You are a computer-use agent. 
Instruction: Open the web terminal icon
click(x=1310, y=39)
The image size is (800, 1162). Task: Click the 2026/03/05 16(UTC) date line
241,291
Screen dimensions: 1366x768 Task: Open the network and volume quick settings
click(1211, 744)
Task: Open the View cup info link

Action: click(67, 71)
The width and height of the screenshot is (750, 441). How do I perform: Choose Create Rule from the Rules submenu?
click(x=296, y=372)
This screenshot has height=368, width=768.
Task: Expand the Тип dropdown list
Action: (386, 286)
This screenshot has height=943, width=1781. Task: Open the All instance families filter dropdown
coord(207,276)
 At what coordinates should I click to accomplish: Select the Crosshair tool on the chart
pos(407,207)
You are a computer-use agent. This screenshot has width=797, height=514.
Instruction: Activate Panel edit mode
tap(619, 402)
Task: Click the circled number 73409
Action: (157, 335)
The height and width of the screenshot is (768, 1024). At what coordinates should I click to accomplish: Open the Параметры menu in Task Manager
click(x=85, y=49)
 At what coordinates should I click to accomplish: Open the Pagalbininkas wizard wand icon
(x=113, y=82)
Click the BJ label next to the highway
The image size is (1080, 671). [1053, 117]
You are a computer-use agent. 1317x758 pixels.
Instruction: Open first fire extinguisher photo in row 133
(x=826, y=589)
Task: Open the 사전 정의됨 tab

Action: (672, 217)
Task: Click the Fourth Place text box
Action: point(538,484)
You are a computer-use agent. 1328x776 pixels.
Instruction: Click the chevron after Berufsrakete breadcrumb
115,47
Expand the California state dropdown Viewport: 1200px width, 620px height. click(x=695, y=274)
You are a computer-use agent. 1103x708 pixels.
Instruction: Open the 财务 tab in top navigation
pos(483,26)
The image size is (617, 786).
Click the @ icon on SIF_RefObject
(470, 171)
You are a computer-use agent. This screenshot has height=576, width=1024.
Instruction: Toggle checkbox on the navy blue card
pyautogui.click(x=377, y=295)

★ ★ ★ ★ ★

§ **Problem to work on**: The lines above from the one containing "The height and" through the one containing "You are a computer-use agent. 1317x758" are to be set down exactly, and no others.

§ **Answer for this exercise**:
The height and width of the screenshot is (768, 1024). At what coordinates should I click to accomplish: Open the Параметры menu in Task Manager
click(x=85, y=49)
 At what coordinates should I click to accomplish: Open the Pagalbininkas wizard wand icon
(x=113, y=82)
Click the BJ label next to the highway
The image size is (1080, 671). [1053, 117]
You are a computer-use agent. 1317x758 pixels.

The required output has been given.